We would like another forum'er  to complete our 4 ball. 
 Williep and I have invited Patrick148 to Bellshill GC on Monday 17th August, tee time 10.30ish.  Its a freebie, anyone interested please send me a PM, on a 1st come basis.:thup:


----------



## williamalex1 (Aug 11, 2015)

williamalex1 said:



			We would like another forum'er  to complete our 4 ball. 
 Williep and I have invited Patrick148 to Bellshill GC on Monday 17th August, tee time 10.30ish.  Its a freebie, anyone interested please send me a PM, on a 1st come basis.:thup:
		
Click to expand...

EDIT- male or female welcome.


----------



## daverollo (Aug 12, 2015)

Bugger, I wish I'd read this yesterday and not booked some appointments in for Monday, would have been up for that.

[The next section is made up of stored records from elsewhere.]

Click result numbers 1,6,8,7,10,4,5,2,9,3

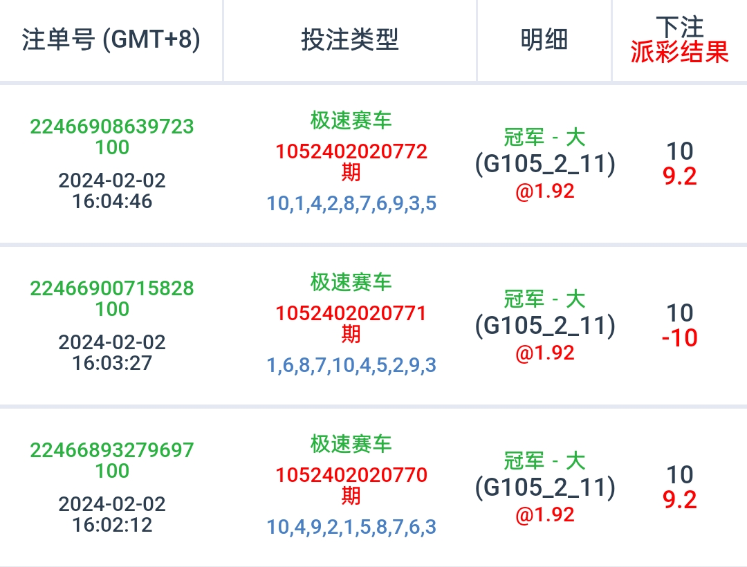[x=351, y=365]
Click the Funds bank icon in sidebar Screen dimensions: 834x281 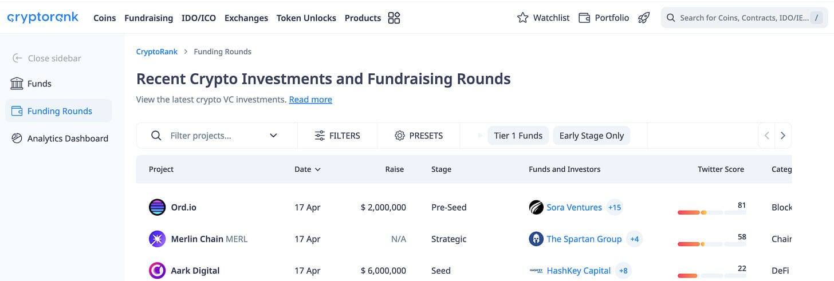tap(17, 84)
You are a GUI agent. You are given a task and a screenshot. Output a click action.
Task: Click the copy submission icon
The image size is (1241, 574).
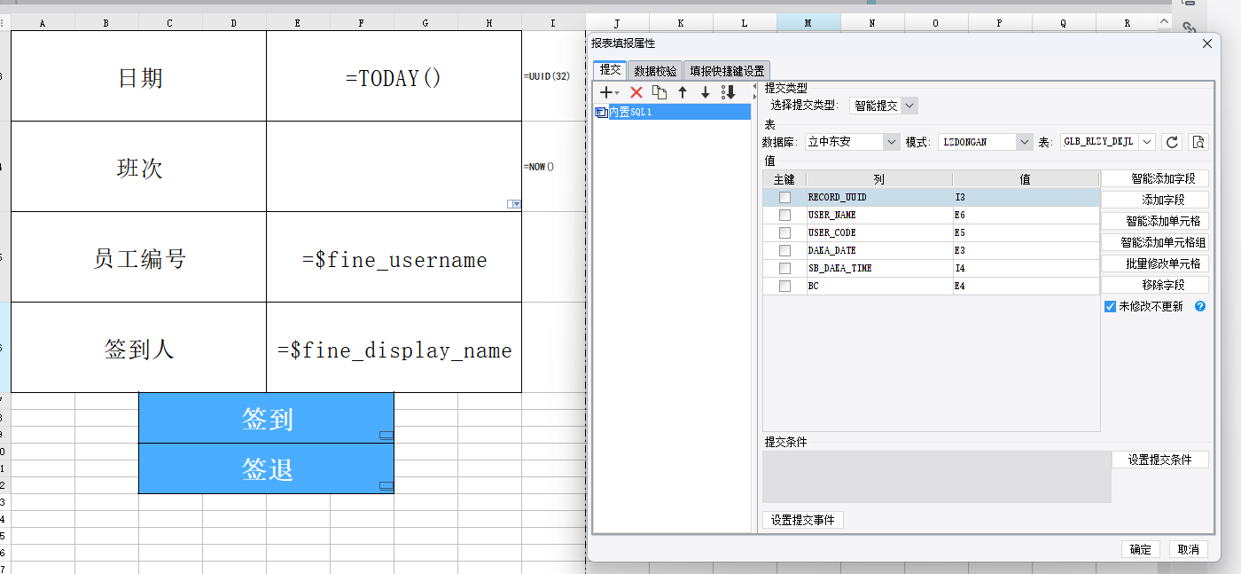click(659, 92)
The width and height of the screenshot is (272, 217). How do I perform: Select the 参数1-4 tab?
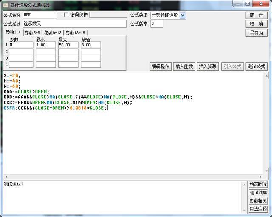pyautogui.click(x=13, y=32)
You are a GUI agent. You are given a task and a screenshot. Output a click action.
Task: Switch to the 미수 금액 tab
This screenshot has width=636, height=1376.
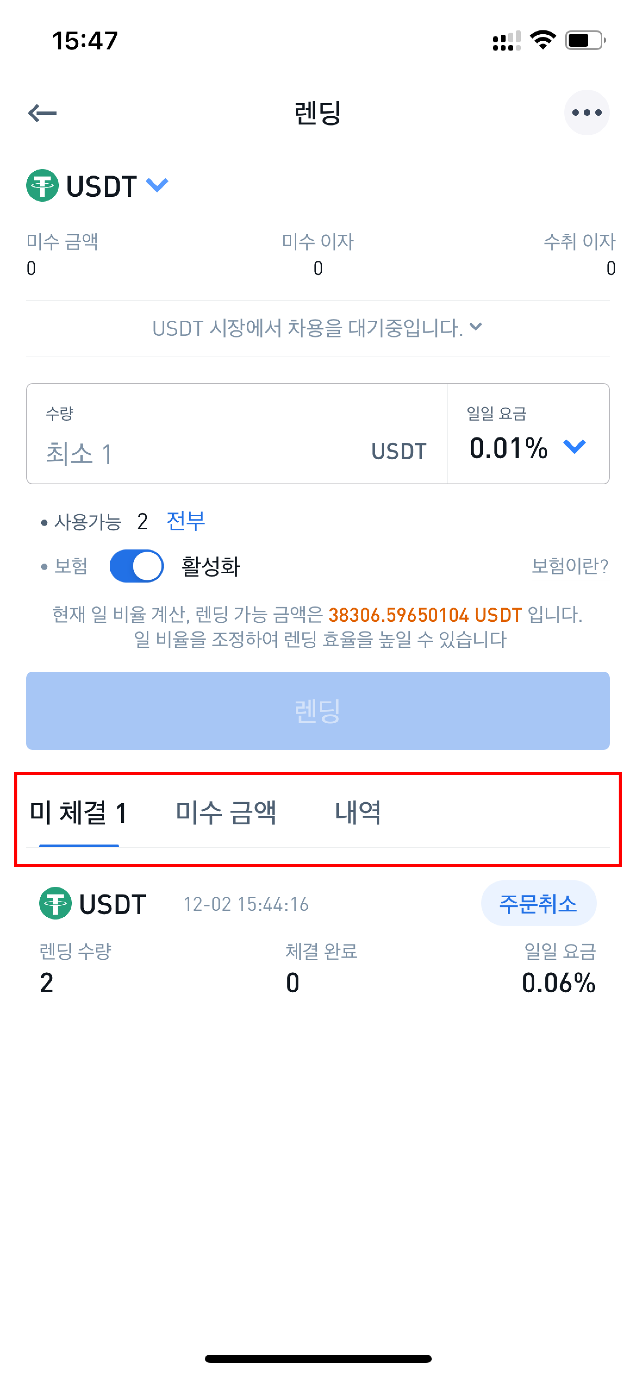[226, 812]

Let me know if you're planning anymore golfing in and around Glasgow, I don't mind paying!


----------



## williamalex1 (Aug 14, 2015)

Bump.


----------



## Farneyman (Aug 14, 2015)

Back to work or I would have loved a game. Will catch you soon for a game. Just waiting to sort some dates when I get back on Monday.


----------



## williamalex1 (Aug 14, 2015)

Farneyman said:



			Back to work or I would have loved a game. Will catch you soon for a game. Just waiting to sort some dates when I get back on Monday.
		
Click to expand...

That 'll be great Fab :thup:


----------



## williamalex1 (Aug 16, 2015)

williamalex1 said:



			We would like another forum'er  to complete our 4 ball. 
 Williep and I have invited Patrick148 to Bellshill GC on Monday 17th August, tee time 10.30ish.  Its a freebie, anyone interested please send me a PM, on a 1st come basis.:thup:
		
Click to expand...

Still no takers yet.


----------



## williamalex1 (Aug 16, 2015)

williamalex1 said:



			Still no takers yet.

Click to expand...

Still no takers !.


----------



## BrizoH71 (Aug 16, 2015)

Just seen this, would have made up the numbers but too late for me to get the day off work now.


----------



## williamalex1 (Aug 16, 2015)

BrizoH71 said:



			Just seen this, would have made up the numbers but too late for me to get the day off work now.
		
Click to expand...

Some other time  mate :thup:.


----------



## Farneyman (Aug 16, 2015)

Is it the thought of seeing Patrick's legs that is putting folk off this game? :whoo:


----------



## williamalex1 (Aug 16, 2015)

Farneyman said:



			Is it the thought of seeing Patrick's legs that is putting folk off this game? :whoo:
		
Click to expand...

Or maybe the thought of Wullie Pettigrew's bowly skinny footballers legs :rofl:


----------



## Farneyman (Aug 16, 2015)

Or your patter...:thup:


----------



## williamalex1 (Aug 16, 2015)

Farneyman said:



			Or your patter...:thup:
		
Click to expand...

Its the way I tell em. :rofl:


----------



## Jimaroid (Aug 16, 2015)

Was tempted but I've just done an 809 mile drive and don't want to see the inside of a car again for a day or two!


----------



## williamalex1 (Aug 16, 2015)

Jimaroid said:



			Was tempted but I've just done an 809 mile drive and don't want to see the inside of a car again for a day or two!
		
Click to expand...

Some other time mate :thup:


----------



## virtuocity (Aug 17, 2015)

How did you guys get on?


----------



## williamalex1 (Aug 17, 2015)

virtuocity said:



			How did you guys get on?
		
Click to expand...

 Thanks for asking Virtuocity

Modesty almost forbids but :smirk: . Great weather and company , I played pretty mediocre and scrambled a bit, but Patrick had a really bad day out of his office and got his bottom whipped as did williep :rofl:
Stroke play results- williamalex1 net 71, Patrick 148 net 81,williep net 83.
 Stableford scores = me 37 points, Patrick 26 points, williep 25 points
I may need a surgeon to get the smug look of my face  :whoo:


----------



## virtuocity (Aug 17, 2015)

Oh Patrick


----------



## Daveh922 (Aug 18, 2015)

If only I had noticed this a few days earlier! Joining Bellshill this coming season so would&#39;ve been good to fit in another round beforehand.


----------



## williamalex1 (Aug 18, 2015)

Welcome to the forum Dave , where are you from  etc.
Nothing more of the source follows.